-- Start --

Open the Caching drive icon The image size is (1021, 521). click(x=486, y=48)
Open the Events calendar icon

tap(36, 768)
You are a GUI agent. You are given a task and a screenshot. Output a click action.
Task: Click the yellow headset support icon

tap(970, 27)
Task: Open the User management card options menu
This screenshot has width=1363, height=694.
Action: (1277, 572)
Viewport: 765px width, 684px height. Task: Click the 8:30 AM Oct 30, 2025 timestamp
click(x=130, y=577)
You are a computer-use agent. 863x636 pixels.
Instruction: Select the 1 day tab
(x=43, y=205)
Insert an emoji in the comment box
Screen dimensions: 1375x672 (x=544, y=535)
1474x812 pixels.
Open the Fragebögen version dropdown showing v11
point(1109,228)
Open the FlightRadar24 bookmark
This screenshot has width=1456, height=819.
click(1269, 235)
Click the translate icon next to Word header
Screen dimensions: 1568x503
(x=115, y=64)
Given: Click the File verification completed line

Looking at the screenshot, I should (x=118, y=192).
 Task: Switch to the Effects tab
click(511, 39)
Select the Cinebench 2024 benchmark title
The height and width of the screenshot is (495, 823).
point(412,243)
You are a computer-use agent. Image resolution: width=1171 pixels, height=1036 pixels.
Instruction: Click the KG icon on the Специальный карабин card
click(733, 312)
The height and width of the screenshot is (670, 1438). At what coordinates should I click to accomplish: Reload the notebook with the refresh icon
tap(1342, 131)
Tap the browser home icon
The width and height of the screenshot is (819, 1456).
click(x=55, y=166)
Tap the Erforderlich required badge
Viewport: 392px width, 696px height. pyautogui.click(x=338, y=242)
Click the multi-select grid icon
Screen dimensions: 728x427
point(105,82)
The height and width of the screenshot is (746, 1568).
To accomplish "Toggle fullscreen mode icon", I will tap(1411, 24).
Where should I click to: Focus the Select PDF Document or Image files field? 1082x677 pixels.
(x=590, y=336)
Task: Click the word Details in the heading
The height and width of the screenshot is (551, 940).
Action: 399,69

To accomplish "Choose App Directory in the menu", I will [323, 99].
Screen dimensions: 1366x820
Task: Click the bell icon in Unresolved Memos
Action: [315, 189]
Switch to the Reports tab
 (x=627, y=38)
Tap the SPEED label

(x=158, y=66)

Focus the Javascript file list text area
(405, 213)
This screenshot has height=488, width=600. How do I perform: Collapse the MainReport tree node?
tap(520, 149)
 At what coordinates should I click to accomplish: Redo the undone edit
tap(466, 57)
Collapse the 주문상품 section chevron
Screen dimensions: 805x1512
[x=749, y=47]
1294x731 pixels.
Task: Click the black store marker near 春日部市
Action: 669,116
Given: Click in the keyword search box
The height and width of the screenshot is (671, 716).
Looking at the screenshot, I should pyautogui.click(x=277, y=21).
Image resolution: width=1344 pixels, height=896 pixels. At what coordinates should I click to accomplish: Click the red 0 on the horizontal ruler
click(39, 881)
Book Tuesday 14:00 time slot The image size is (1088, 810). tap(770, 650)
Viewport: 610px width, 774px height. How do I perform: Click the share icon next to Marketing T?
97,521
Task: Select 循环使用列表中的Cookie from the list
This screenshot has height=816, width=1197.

-- End --

TASK REQUIREMENTS — Recast every line of the records above as a numbered list, leaving out the blank lines.

OUTPUT FOR THIS EXERCISE —
1. Open the Caching drive icon The image size is (1021, 521). click(x=486, y=48)
2. Open the Events calendar icon
3. tap(36, 768)
4. You are a GUI agent. You are given a task and a screenshot. Output a click action.
5. Task: Click the yellow headset support icon
6. tap(970, 27)
7. Task: Open the User management card options menu
8. This screenshot has width=1363, height=694.
9. Action: (1277, 572)
10. Viewport: 765px width, 684px height. Task: Click the 8:30 AM Oct 30, 2025 timestamp
11. click(x=130, y=577)
12. You are a computer-use agent. 863x636 pixels.
13. Instruction: Select the 1 day tab
14. (x=43, y=205)
15. Insert an emoji in the comment box
16. Screen dimensions: 1375x672 (x=544, y=535)
17. 1474x812 pixels.
18. Open the Fragebögen version dropdown showing v11
19. point(1109,228)
20. Open the FlightRadar24 bookmark
21. This screenshot has width=1456, height=819.
22. click(1269, 235)
23. Click the translate icon next to Word header
24. Screen dimensions: 1568x503
25. (x=115, y=64)
26. Given: Click the File verification completed line
27. Looking at the screenshot, I should (x=118, y=192).
28.  Task: Switch to the Effects tab
29. click(511, 39)
30. Select the Cinebench 2024 benchmark title
31. The height and width of the screenshot is (495, 823).
32. point(412,243)
33. You are a computer-use agent. Image resolution: width=1171 pixels, height=1036 pixels.
34. Instruction: Click the KG icon on the Специальный карабин card
35. click(733, 312)
36. The height and width of the screenshot is (670, 1438). At what coordinates should I click to accomplish: Reload the notebook with the refresh icon
37. tap(1342, 131)
38. Tap the browser home icon
39. The width and height of the screenshot is (819, 1456).
40. click(x=55, y=166)
41. Tap the Erforderlich required badge
42. Viewport: 392px width, 696px height. pyautogui.click(x=338, y=242)
43. Click the multi-select grid icon
44. Screen dimensions: 728x427
45. point(105,82)
46. The height and width of the screenshot is (746, 1568).
47. To accomplish "Toggle fullscreen mode icon", I will tap(1411, 24).
48. Where should I click to: Focus the Select PDF Document or Image files field? 1082x677 pixels.
49. (x=590, y=336)
50. Task: Click the word Details in the heading
51. The height and width of the screenshot is (551, 940).
52. Action: 399,69
53. To accomplish "Choose App Directory in the menu", I will [323, 99].
54. Screen dimensions: 1366x820
55. Task: Click the bell icon in Unresolved Memos
56. Action: [315, 189]
57. Switch to the Reports tab
58.  (x=627, y=38)
59. Tap the SPEED label
60. (x=158, y=66)
61. Focus the Javascript file list text area
62. (405, 213)
63. This screenshot has height=488, width=600. How do I perform: Collapse the MainReport tree node?
64. tap(520, 149)
65.  At what coordinates should I click to accomplish: Redo the undone edit
66. tap(466, 57)
67. Collapse the 주문상품 section chevron
68. Screen dimensions: 805x1512
69. [x=749, y=47]
70. 1294x731 pixels.
71. Task: Click the black store marker near 春日部市
72. Action: 669,116
73. Given: Click in the keyword search box
74. The height and width of the screenshot is (671, 716).
75. Looking at the screenshot, I should pyautogui.click(x=277, y=21).
76. Image resolution: width=1344 pixels, height=896 pixels. At what coordinates should I click to accomplish: Click the red 0 on the horizontal ruler
77. click(39, 881)
78. Book Tuesday 14:00 time slot The image size is (1088, 810). tap(770, 650)
79. Viewport: 610px width, 774px height. How do I perform: Click the share icon next to Marketing T?
80. 97,521
81. Task: Select 循环使用列表中的Cookie from the list
82. This screenshot has height=816, width=1197.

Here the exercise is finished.